BlackBerry executives told analysts on Friday that they were keen on acquiring California-based Cylance because it is a pioneer in applying artificial intelligen­ce, algorithmi­c science and machine learning to cybersecur­ity software.

The acquisitio­n helps solidify BlackBerry’s shift away from its past life as a smartphone company to software and security services, including its QNX business, which is focused on the automotive sector.

“I’m very excited about today’s news because this acquisitio­n did two things for us,” said John Chen, BlackBerry’s executive chair and chief executive.

“First, it will provide Black- Berry with additional cybersecur­ity capabiliti­es with stateof-the-art artificial intelligen­ce and machine learning technology, that could be utilized across our entire portfolio ... Secondly, it’s the key investment to our future software and services growth in the enterprise market.”

The deal, which is pending regulator approvals but is expected to close by the end of February 2019, will also involve BlackBerry assuming Cylance’s unvested employee incentives.

Under the agreement, Cylance will continue to operate as a separate business.

Cylance was founded in 2012 by former McAfee/Intel employees Ryan Permeh and Stuart McClure.

It says it has 3,500 enterprise customers, including more than 20 per cent of Fortune 500 companies.

McClure, Cylance’s chief executive and chair, said he feels BlackBerry and his company complement each other and share a vision of securing and connecting every end point — a technology term used to describe the connection­s to the internet — in the world.

He said Cylance offers BlackBerry a mathematic­al approach to cybersecur­ity because it uses artificial intelligen­ce prediction and computers trained to process million and millions of files and tasks to uncover the DNA of attacks and prevent them.

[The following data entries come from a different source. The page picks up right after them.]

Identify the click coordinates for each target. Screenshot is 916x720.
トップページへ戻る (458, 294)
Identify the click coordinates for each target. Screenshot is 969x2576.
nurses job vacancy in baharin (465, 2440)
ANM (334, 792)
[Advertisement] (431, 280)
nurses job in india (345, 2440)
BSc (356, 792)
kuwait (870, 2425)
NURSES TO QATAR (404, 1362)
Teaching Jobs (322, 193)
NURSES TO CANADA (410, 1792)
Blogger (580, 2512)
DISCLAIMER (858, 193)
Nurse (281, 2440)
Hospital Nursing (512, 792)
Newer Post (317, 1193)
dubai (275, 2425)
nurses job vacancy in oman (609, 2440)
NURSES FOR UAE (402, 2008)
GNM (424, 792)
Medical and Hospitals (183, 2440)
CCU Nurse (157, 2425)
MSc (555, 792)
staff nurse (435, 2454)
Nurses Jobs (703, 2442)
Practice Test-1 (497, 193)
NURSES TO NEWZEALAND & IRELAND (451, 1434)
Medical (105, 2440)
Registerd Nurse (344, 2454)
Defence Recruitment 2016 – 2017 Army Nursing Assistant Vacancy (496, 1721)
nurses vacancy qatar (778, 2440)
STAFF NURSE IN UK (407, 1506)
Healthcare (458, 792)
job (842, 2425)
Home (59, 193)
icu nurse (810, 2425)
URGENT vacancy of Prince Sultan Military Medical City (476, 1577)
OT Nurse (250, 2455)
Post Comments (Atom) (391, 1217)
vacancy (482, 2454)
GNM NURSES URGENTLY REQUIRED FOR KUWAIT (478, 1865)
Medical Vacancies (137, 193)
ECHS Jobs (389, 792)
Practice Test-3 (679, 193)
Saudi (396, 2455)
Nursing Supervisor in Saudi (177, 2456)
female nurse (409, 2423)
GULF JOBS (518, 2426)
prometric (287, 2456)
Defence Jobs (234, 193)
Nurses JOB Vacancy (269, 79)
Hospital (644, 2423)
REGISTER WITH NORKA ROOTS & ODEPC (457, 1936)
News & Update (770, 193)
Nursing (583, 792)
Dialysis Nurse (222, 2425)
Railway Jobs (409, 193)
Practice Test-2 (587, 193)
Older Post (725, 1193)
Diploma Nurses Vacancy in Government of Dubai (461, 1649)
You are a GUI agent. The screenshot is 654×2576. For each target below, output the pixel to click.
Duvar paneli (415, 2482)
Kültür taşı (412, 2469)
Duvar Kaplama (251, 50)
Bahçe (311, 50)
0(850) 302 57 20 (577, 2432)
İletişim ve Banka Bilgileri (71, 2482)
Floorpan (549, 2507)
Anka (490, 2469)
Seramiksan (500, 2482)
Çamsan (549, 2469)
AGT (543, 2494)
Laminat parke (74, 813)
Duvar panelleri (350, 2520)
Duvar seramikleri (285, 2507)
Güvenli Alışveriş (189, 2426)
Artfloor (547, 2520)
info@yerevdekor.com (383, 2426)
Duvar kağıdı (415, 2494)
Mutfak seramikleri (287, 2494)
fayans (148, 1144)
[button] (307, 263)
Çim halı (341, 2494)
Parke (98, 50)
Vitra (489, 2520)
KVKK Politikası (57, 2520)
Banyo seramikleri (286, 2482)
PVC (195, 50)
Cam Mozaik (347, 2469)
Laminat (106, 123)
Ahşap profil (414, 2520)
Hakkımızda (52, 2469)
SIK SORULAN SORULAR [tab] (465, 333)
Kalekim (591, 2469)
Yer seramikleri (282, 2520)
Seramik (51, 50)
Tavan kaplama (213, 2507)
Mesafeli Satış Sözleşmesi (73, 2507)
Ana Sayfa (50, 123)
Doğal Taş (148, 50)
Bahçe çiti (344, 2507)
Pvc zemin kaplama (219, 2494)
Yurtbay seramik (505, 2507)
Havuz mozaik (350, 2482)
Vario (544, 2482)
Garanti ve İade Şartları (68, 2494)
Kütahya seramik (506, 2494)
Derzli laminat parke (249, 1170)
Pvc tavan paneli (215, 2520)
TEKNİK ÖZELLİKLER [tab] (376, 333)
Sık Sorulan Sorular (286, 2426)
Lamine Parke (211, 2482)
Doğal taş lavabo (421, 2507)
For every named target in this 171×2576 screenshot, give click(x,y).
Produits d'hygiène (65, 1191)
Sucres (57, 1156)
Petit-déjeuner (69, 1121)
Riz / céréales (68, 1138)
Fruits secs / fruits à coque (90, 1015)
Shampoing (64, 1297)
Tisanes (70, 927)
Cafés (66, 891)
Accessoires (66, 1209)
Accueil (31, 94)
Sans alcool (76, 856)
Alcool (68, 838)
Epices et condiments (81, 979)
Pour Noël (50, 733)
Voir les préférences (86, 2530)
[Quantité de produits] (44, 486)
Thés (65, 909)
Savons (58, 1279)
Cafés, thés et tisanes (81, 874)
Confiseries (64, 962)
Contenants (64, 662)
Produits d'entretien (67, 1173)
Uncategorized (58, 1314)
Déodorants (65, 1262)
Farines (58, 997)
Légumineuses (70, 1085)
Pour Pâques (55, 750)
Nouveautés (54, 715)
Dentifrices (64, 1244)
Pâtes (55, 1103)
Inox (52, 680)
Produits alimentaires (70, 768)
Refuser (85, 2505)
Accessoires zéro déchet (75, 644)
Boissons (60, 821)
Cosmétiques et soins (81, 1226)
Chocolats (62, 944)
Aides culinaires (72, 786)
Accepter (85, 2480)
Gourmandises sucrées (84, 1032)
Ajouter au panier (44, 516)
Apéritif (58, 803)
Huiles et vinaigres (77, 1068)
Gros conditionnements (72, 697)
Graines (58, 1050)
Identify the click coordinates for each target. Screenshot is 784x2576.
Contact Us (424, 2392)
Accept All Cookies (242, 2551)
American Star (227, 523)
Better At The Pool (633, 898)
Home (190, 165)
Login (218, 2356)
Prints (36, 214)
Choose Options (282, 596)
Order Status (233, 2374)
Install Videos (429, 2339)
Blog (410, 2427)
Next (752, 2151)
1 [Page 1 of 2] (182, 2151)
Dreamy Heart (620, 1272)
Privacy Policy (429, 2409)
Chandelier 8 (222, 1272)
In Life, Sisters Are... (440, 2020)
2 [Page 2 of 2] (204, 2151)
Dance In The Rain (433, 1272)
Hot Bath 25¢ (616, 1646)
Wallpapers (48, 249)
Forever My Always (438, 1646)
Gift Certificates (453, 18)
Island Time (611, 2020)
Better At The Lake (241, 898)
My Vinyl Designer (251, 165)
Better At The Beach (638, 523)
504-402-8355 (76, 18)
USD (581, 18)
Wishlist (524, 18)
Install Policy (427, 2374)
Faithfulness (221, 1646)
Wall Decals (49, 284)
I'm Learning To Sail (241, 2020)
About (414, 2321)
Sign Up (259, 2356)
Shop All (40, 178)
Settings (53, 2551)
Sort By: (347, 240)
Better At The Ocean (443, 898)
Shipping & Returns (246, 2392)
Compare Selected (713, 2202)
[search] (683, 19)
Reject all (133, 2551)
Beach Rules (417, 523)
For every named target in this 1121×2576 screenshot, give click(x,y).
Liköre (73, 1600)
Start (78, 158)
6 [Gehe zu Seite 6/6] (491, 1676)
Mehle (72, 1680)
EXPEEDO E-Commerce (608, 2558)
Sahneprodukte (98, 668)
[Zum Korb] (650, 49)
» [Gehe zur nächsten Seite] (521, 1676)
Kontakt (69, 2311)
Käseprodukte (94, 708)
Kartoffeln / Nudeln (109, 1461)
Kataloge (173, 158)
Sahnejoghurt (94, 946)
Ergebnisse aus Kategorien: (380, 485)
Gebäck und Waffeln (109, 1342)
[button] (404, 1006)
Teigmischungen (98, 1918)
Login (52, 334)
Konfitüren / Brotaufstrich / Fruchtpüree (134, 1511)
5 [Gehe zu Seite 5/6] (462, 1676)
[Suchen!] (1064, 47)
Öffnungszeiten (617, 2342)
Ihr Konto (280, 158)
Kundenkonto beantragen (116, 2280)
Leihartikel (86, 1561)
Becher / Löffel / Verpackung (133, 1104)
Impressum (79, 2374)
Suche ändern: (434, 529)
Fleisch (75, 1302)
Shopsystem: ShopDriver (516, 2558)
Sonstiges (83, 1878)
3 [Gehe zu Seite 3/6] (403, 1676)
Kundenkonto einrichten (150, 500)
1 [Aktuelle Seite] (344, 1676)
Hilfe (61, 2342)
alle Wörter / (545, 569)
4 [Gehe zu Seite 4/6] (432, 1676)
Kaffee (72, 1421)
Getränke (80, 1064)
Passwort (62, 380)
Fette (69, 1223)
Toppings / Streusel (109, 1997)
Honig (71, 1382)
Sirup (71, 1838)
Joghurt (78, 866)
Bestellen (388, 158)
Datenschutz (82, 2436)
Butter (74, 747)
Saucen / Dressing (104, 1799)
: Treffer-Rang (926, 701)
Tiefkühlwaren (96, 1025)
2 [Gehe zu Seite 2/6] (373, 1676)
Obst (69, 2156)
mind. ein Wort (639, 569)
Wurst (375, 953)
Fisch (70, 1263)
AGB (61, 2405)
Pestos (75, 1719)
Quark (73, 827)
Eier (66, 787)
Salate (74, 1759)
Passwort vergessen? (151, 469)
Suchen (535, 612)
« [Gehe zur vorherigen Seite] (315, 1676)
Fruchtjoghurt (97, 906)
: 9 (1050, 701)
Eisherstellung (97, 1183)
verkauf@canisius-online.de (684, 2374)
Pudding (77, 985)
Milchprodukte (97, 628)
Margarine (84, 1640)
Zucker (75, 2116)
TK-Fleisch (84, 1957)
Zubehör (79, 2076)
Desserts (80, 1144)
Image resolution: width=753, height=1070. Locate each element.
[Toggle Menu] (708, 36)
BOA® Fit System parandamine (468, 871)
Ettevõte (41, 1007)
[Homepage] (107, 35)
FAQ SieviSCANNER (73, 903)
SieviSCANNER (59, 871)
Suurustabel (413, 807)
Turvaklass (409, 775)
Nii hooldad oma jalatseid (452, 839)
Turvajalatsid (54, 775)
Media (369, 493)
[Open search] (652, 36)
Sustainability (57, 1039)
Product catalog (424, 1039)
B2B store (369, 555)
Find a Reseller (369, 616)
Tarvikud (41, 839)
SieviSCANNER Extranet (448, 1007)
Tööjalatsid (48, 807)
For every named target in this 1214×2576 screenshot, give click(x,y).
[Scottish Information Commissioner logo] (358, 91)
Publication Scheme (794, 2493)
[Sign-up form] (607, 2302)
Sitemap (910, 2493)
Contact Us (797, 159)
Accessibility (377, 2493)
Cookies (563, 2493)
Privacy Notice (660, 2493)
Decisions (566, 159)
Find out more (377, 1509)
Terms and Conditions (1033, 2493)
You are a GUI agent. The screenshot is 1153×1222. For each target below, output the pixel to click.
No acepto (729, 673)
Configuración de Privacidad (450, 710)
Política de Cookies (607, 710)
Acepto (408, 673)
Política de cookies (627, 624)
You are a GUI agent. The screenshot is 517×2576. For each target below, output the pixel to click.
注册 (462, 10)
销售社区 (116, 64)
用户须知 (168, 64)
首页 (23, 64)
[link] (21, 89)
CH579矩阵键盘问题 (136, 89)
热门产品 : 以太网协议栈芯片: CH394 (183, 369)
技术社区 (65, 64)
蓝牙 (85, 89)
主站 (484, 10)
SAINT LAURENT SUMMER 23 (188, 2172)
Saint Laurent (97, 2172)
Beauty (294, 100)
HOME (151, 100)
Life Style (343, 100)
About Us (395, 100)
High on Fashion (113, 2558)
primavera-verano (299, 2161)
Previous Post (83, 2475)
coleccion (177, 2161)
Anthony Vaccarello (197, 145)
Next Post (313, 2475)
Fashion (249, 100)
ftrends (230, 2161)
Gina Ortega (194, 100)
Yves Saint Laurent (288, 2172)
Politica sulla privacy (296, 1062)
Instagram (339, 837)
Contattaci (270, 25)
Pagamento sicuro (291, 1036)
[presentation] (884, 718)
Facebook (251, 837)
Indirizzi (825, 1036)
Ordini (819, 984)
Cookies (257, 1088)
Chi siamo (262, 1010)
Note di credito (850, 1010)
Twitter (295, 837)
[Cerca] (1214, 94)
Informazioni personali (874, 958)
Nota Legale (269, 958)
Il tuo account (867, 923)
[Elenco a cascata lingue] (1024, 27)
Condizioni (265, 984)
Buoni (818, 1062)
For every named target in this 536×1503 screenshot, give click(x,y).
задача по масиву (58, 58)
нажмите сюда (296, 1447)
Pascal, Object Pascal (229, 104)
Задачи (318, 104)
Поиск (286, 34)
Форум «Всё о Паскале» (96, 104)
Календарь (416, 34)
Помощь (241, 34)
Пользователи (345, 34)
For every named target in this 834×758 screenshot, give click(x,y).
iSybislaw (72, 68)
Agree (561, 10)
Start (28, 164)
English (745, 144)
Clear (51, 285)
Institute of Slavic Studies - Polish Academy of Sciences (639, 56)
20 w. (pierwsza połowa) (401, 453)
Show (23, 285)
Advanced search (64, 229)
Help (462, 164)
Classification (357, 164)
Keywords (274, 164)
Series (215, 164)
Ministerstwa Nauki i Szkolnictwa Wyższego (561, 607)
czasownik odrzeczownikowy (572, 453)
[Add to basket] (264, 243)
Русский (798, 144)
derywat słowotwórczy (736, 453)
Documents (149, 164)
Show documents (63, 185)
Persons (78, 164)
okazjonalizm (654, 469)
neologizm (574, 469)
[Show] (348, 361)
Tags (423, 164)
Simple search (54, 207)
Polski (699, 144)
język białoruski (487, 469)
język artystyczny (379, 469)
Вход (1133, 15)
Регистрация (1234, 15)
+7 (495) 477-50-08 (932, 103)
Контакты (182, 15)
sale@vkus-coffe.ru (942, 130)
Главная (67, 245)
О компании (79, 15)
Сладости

BlackBerry chief financial officer Steven Capelli said he believes that adding Cylance’s predictive technology will drive synergies, but cautioned investors about it having a huge impact on earnings.

“What’s nice is we have complement­ary verticals, and we’ll work to communicat­e with one another, but by and large, until we have the platform developed, we don’t expect a lot of revenue synergies.”